When a fake cashier’s check is cashed by the bank, it will not be discovered until weeks later. Once this is discovered, the bank will hold the person who cashed it responsible.
Traci Gundersen, director of the Utah Division of Consumer Protection, said there are red flags someone can look for in a scam.
“Anytime someone gives you a check and asks you to wire the difference back is a huge red flag,” Gundersen said in an email. “Never, under any circumstances, wire money to a person you don’t know and have no way of meeting in person. Also, be wary of ads that are poorly written. Don’t do business with people who say they are out of the country. A non-functional or out-of-service phone number is also a bad sign.”
Gundersen said to stay away from people selling items that are illegal. If the seller is willing to sell something illegal, they are also willing to scam buyers.
Gundersen said to avoid scams, stay away from three things.
“Never commit yourself to a sale without inspecting the object or item in person, never engage in a transaction that requires a wire transfer of money, never work with someone who is out of the country or claims to be out of the country,” she said.
Craigslist has a section on how to avoid being scammed while using their site. Even though it may seem like basic advice, the site says to never give out financial information. This information includes bank account and Social Security numbers. The site said guaranteed transactions are most likely a scam. To make sure the housing being rented is up to expectations or that it is a real product, make it a priority to see the interior. In taking these precautions, it will decrease the risk of being scammed.
Although money scams come to mind when dealing with Craigslist, a different kind of fraud happened in Provo recently.
According to police a 21-year-old BYU student began a relationship with a man named Brad Adams via Craigslist, which led to the pair meeting up. At this time, the victim told Adams he no longer wanted to have contact with him. A Provo Police Department news release said Adams did not stop pursuing the victim.
“Brad allegedly told the victim to give him sex or money, or he would tell his family, friends and BYU Honor Code Office,” the news release said. “The victim gave the suspect $260 hoping this would end the relationship. Brad continued to persist for money or sex.”
The victim went to the Provo Police for assistance, and Adams was caught and “booked into the Utah County Jail for extortion and attempted forcible sodomy.”
To use Craigslist, a person must provide personal information which may be stored on the site.

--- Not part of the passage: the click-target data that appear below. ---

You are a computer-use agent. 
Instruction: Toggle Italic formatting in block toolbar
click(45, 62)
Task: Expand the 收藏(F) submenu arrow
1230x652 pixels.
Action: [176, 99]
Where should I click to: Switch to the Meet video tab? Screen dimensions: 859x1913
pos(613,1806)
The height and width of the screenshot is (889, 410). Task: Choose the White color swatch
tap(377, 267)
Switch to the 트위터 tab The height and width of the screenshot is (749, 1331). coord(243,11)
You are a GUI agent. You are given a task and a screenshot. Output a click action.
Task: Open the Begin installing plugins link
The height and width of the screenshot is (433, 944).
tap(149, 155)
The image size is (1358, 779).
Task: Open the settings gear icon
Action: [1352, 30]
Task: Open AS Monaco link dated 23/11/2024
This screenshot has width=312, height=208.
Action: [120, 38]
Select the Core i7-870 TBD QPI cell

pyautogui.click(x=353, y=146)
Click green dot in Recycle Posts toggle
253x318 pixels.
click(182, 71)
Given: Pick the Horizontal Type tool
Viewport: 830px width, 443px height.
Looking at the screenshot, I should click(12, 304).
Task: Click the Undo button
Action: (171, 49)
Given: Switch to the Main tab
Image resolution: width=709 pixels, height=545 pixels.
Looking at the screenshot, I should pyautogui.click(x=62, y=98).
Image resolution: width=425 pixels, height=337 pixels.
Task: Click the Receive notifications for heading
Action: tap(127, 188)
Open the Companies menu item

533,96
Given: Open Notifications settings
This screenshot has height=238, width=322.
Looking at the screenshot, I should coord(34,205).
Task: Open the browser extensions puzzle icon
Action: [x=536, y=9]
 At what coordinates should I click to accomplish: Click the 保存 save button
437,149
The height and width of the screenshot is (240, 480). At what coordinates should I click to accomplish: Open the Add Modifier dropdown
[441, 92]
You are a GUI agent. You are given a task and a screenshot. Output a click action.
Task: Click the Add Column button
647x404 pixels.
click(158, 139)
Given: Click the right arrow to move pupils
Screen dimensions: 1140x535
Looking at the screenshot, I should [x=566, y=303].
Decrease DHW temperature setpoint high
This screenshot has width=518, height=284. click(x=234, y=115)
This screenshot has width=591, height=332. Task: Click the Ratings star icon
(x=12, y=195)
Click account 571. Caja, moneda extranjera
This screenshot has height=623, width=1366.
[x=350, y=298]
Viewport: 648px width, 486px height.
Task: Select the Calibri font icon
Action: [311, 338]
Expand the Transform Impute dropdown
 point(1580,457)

“We may collect personal information if you provide it in feedback or comments, post it on our classifieds or interactive forums, or if you contact us directly,” the website says. “Please do not post any personal information on Craigslist’s forums or classifieds that you expect to keep private. All classified and forum postings are stored in our database, even after “deletion,” and may be archived elsewhere. Although we make good faith efforts to store the information in a secure operating environment that is not available to the public, we cannot guarantee complete security.”